I have solved it. I was about to recontruct the whole app from scratch to avoid whatever the issue was, and I noticed that the entity class files were in the directory, even though they weren't visible in Xcode. So I deleted those files and that cleared that hurdle.

I'm very happy now.

Upvotes: 1

matt
matt

Reputation: 535202

I changed the Code Gen from "Category / Extension"

Change Codegen to Class Definition.

enter image description here

Now get rid of whatever you were doing in code to turn your entities into pseudo-classes. Your entities are now real classes!

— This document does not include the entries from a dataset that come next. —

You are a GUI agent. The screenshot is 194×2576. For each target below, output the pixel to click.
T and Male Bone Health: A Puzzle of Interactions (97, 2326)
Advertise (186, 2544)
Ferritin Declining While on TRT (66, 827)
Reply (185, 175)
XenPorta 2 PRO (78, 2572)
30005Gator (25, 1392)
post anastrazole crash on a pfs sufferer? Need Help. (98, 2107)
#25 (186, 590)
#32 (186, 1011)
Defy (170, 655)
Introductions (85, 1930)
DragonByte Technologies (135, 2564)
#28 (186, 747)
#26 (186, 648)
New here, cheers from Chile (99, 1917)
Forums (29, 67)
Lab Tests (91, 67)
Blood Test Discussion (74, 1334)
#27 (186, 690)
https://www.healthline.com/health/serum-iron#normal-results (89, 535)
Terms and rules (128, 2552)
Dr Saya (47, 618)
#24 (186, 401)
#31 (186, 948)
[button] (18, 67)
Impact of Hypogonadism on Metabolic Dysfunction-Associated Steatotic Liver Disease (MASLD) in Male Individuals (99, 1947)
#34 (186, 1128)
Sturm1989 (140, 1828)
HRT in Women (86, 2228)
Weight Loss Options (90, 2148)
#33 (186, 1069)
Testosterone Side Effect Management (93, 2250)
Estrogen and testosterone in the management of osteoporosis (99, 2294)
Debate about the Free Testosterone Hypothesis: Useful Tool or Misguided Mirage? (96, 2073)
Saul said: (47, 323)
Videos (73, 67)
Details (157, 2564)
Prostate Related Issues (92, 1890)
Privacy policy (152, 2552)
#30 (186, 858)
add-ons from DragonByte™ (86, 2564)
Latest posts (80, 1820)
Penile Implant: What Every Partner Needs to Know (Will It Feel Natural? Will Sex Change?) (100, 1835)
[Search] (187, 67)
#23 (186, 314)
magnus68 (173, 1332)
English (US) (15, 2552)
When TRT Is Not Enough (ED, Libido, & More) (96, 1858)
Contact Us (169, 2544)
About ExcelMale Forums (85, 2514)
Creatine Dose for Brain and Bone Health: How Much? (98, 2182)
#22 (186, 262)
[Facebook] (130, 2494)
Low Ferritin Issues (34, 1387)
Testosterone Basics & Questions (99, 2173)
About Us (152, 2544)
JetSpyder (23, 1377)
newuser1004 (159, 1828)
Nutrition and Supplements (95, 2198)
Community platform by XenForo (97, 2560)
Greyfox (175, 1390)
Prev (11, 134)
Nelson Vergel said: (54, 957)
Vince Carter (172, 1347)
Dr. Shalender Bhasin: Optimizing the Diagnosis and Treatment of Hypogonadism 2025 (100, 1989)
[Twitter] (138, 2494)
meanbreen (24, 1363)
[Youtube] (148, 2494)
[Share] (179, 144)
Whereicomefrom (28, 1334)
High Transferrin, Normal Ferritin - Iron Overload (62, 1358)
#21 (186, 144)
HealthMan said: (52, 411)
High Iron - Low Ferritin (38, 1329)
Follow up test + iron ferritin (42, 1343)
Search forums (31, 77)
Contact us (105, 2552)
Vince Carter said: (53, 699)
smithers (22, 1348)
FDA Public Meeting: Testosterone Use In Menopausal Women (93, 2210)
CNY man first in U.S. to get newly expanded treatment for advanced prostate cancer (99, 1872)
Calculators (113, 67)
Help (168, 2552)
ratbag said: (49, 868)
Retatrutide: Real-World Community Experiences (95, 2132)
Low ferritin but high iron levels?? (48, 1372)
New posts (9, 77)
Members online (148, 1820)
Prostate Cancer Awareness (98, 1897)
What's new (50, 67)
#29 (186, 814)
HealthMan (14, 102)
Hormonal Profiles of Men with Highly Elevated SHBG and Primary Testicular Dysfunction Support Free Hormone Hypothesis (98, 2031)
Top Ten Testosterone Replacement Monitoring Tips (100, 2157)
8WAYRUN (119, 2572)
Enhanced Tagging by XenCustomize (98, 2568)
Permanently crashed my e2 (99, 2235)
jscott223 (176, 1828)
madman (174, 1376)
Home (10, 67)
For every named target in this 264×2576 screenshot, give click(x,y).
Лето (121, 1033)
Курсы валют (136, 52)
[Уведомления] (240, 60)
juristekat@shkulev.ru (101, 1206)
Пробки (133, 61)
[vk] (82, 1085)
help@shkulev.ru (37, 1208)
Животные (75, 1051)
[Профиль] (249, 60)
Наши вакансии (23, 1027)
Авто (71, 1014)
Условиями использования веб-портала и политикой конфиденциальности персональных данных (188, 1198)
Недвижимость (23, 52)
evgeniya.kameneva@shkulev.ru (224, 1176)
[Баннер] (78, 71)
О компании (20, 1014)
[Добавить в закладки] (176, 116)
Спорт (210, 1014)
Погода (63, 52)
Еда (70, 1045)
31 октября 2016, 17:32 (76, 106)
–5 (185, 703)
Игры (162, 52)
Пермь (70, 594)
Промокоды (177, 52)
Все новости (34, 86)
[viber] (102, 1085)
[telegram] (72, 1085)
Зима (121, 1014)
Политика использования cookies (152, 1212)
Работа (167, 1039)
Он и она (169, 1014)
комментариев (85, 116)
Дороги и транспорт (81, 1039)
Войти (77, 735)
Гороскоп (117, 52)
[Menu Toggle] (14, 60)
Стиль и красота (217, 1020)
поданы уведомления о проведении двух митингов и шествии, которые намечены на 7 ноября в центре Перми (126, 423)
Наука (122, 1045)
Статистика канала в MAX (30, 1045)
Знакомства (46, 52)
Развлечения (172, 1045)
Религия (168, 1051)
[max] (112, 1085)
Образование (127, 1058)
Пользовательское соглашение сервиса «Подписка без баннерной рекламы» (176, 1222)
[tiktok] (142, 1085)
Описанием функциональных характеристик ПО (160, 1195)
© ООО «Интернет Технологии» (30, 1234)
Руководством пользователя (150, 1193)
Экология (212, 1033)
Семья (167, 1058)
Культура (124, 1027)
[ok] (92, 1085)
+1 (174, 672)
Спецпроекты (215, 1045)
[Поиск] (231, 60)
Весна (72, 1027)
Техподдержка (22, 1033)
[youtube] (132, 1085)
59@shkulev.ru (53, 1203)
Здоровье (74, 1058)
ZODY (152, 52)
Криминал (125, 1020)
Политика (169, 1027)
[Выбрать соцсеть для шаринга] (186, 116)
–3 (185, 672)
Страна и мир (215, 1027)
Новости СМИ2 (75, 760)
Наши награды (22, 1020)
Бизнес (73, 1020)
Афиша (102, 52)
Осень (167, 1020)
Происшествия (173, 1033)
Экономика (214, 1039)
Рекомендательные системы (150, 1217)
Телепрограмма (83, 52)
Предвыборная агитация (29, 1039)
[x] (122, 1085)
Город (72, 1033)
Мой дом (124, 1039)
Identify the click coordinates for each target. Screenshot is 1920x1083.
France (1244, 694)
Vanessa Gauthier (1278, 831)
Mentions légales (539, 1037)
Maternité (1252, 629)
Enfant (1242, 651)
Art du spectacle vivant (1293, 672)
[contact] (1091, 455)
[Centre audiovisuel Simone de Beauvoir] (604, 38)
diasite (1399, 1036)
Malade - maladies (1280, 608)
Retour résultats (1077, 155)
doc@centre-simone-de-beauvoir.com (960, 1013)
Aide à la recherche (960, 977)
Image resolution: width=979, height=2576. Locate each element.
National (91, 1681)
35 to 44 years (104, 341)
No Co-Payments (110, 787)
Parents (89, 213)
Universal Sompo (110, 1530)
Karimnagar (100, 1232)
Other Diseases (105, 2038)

You will now be able to pare your code down considerably. You no longer have to cast down to specify an entity type as a class. When you fetch Person objects, your fetch results is a generic parameterized on Person, and so each fetched object is a Person. Similarly, to make a new Person, just call Person(context:) and configure, and save the store. The word "entity" will probably cease to exist anywhere in your code.

Upvotes: 1

Chris Hanson
Chris Hanson

Reputation: 55116

This occurs when the module of an entity is set to "Current Product Module" (e.g. to be within the Swift namespace, rather than the global Objective-C namespace).

The workaround for this is to remove the customization of the "Module" field of the entity, so it has the default value of "Global namespace" (in light gray text).